I would like to eventually plant my 3 gal tank. I believe my eclipse 3 has a bulb of 15w. I'm only putting a bit of java moss and a java fern or two in the tank if at all so I only need a low- med light set up.


----------



## dramaqueen (Jul 7, 2008)

A good person to ask about plants and lighting would be Byron. He knows everything about plants and lighting.


----------



## kelly528 (Aug 31, 2009)

A CFL is compact fluorescent light. 

Eclipses come with an awesome light. You should be able to swing some low to low-medium light plants no problem. Just don't forget to supplement with a good micro-fert like Flourish Comprehensive and ensure that the gravel has some sort of nutrient source like flourish tabs if you are not going with a planted tank substrate like Eco-Complete or Flourite.


----------



## 1fish2fish (Sep 10, 2009)

Thanks Kelly.. I'll def make sure to get the ferts when I plant it. It won't be for a while bc I'm planning on taking sections from my 10 gal and transferring them.. so I need to plant the 10 gal first LOL


----------



## Scienceluvr8 (May 17, 2009)

okay, thankyou kelly for all the good info. So, if I were to get a 10 or 15 watt flourescent light would that do the trick for low tech plants?


----------



## dr2b (May 31, 2009)

Also note, many tanks can only take up to a certain wattage. For example, my Eclipse Corner 5 says it takes only up to a 11 watt CFL bulb. So, usually in your tank instructions it will say.

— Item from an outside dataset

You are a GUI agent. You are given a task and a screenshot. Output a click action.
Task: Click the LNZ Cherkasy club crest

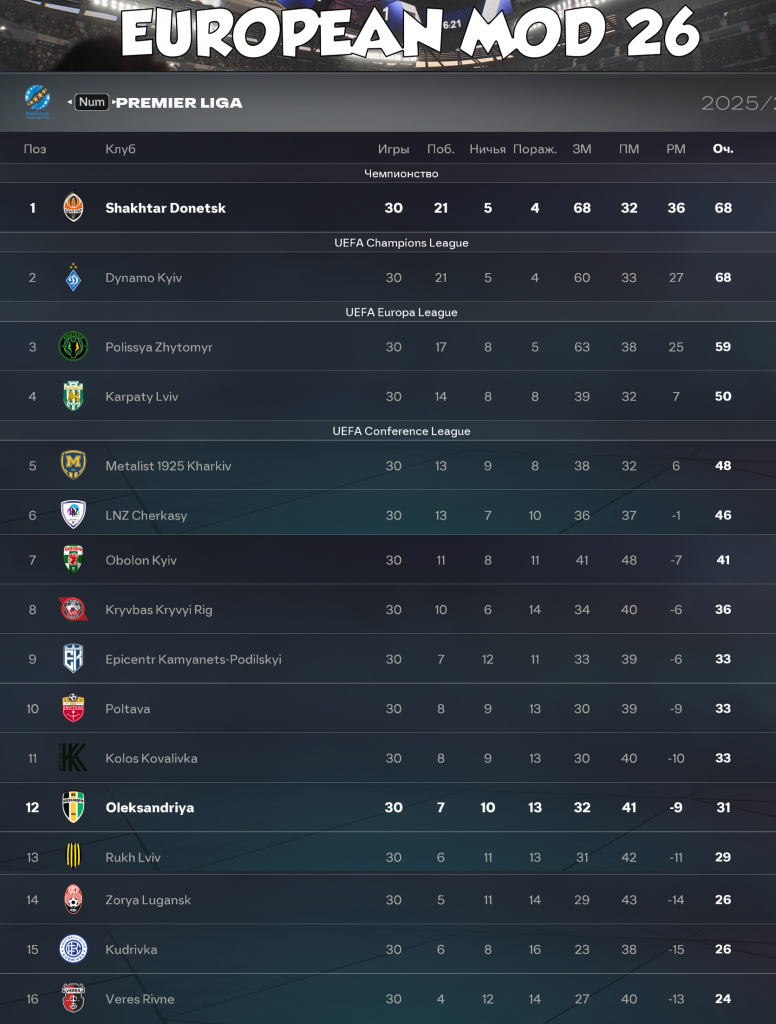73,515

You can get the daylight CFL bulb at Target, Lowes, etc.


----------



## Scienceluvr8 (May 17, 2009)

ok, I checked the maximum wattage on my tank and its 15. How much do thoes cfl's usually go for?


----------



## dr2b (May 31, 2009)

Did it say that was CFL? Because I take a higher wattage of incandescent light than CFL lights. My CFL bulb was like $1-$2.


----------



## Scienceluvr8 (May 17, 2009)

Oh, that's true. I have a 15 watt incandescent right now(that's what the kit came with), so do you think it would also hold that amount in flourescent? I would think so because incadescents give off heat, and I think that's a restriction so the hood won't melt or something like that, but I'm thinking it should also tolerate that wattage in flourescent lighting....


----------



## dr2b (May 31, 2009)

Okay mine came with a 15 watt incandescent bulb and the max CFL bulb it takes is the 11 watt. I found that it is cheaper to buy the CFL bulb at Target or Lowes. However, for my tank Petsmart does sell the CFL bulb. It is like $15 there though. So I buy the "mini" bulbs lol.


----------



## Scienceluvr8 (May 17, 2009)

ok, lol. I'll search around at some of the hardware stores here, and walmart and such and see what I can find. I think I saw that walmart had a 10 watt flourescent, but I'm still wondering if that's going to be enough....


----------



## dr2b (May 31, 2009)

Make sure it is daylight spectrum if you have live plants.


----------